Times have changed, I am not sure for the better. I had plenty of laughs, frustrations. I called on many dealers who are still friends. So many changes. Raleigh only shops, Specialized, Giant, even my company Viscount tried the dealer store model. It never worked. I even called on the first Asda selling Viscount bikes. Total failure. Action Bikes the franchise is no longer with us. Bless Adrian Fudge, he did try, but in the end it failed. The Dutch believed they could come over and kill off the likes of Fishers and other smaller suppliers. Again, it never happened.

Now we have the main bike companies who have taken control of some stores with computer systems, which are excellent, but I feel the control will eventually either kill off the small store, with only those larger stores surviving. This is the future, more online sales delivered to the consumer’s door, currently via the shop. But for how long?

I came from a Supermarket management background into the cycle Industry. I arrived at a cottage industry, it was unbelievable the complex styles of ownership. I soon had a reputation amongst the other reps as brash, especially with dealers with paraffin heaters keeping the place warm; condensation running down the windows. I walked into one shop with Koga Miyata bikes hanging like cow horns off scaffolding. The bike of the day. I cried. The dealer was more than upset when I said “you will never sell a quality bike stacked like that.” He almost threw me out, coming after me on the pavement. Fun times.

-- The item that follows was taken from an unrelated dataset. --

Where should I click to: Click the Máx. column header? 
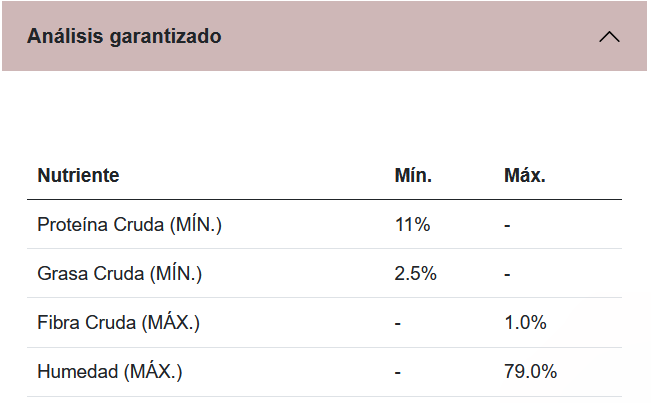click(525, 176)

Viscount went bust along with other companies during the Thatcher years. Peugeot were selling bikes at £1 less that their cost price from France. Then came the BMX revolution. I switched to Ammaco, selling Mongoose BMX and made a fortune. I was treated with smiles on every call back then. The boom lasted a few years before the Mountain Bike took over. Raleigh had to allow their stores to buy Mongoose, it was the only product selling. Their Burner missed the market coming out too late.

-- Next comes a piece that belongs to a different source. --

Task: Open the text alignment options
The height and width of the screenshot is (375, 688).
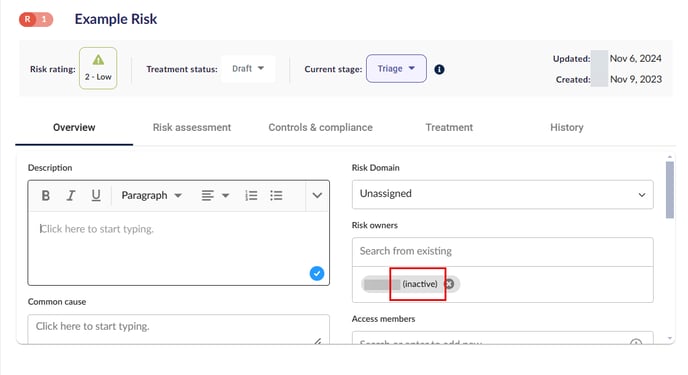Action: pyautogui.click(x=215, y=196)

The Industry was not controlling the brands. Having no control, the van boys made a killing driving to the continent loading up and selling Grey, as it was called. I was one of them. If only I could have seen the potential when I visited Chris King back in 1990 in California. I brought back a few headsets. He had one lathe in a small workshop at the time. The UK was still selling heavy woollen tights and I was bringing in lycra, Sinchi and Moa sport clothing. I made some money in those days. The Carratti rep wanted me knee capped for stealing his clothing business in the big shops.

I opened a cycle shop in the 90s, now passed on to my son. My days are now spent semi–retired involved in my business importing tricycles for the disability market.  As with all the cycle importers, this year is already a challenge with quotes of deliveries 9/10 months from order.

With a smile on my face when talking to our accounts or the consumer I consider myself incredibly lucky to still have a company in these Covid times. I took a course in smiling some years back when using the phone, some of those who know me would not believe that. Maybe times have changed for the better. I call it greed in this digital world. Unfortunately, to survive, I have to join the club.